13.06.2011 16:46 - Planet X
One of the things that could conceivably run everyone’s day is an Asteroid strike. We’ve had a couple of close calls already, like the Asteroid that hit Siberia.
But the thing is, we get hit by debris from Space all the time. Most of it burns up in the atmosphere. But anything big enough cause problems is being tracked by NASA.
Except for Planet X.
Planet X, or “Nibiru” is supposedly in an eccentric orbit which will cause it to approach the Earth, stopping our planet’s rotation and causing a dramatic reversal of the magnetic Poles, causing utter devastation, invalidating the warranty on your iPhone, and thousands of complaints to Compass manufacturers. The reason given for the fact that we haven’t discovered it is that it’s apparently sneaking past all the astronomers by coming in under us, from the South Pole, the crafty little fucker!
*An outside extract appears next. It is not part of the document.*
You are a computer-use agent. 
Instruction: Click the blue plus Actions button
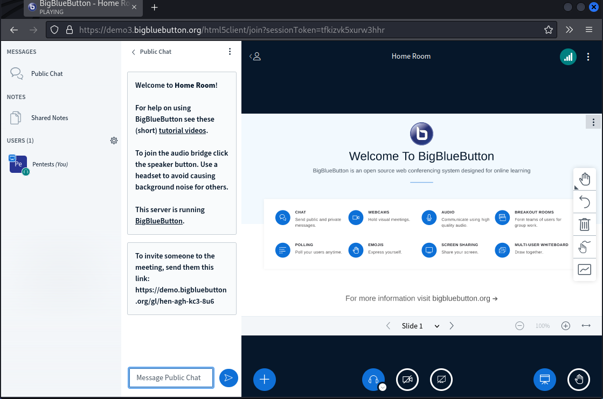click(264, 379)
Now, I don’t know if you keep up with Astronomy, but at the last count, according to the NASA Exoplanet Database, we have discovered 538 planets orbiting other stars. Now none of these are visible to the naked eye. Something as big as Nibiru (around 4 times the size of the Earth) in our backyard is going to be visible to the naked eye, so the chances of it blindsiding us are pretty small. Something that size is going to have a fairly noticeable gravity field and would effect the workings of the Solar System. We’ve got a pretty good knowledge of how gravity affects things in a Solar System. That’s largely how we worked out where all the extrasolar planets were. Plus, the majority of Australian Astronomers are considerably more savvy than was depicted in “Supernova”, so I think they’d pick that one up pretty quick, as well as knowing the difference between God and Jon Pertwee.
So who is it that started all this “We’re going to get flattened by another planet” stuff? Apparently it’s a woman in Wisconsin who was visited by aliens, who installed a communications device in her head. I hope she doesn’t have to change the batteries very often. It could get messy.
That’s the thing about extraterrestrials, isn’t it? Can’t phone you up or send you an SMS, or just send you an alien communicator via the mail, they have to perform messy and complicated surgery on creatures who probably have a considerably different metabolism than their own. And while they’re at it, they might as well have a bit of fun by doing you up the arse with a machine.
Now, lets ask ourselves which is likely to be true : extraterrestrials travelling thousands of light-years to implant high-technology communications in some hick from the backwoods, with a little time-out for some kinky bum-fun, OR the woman’s a loony with an over-active imagination of David Icke proportions.
You’re right. The Aliens win every time.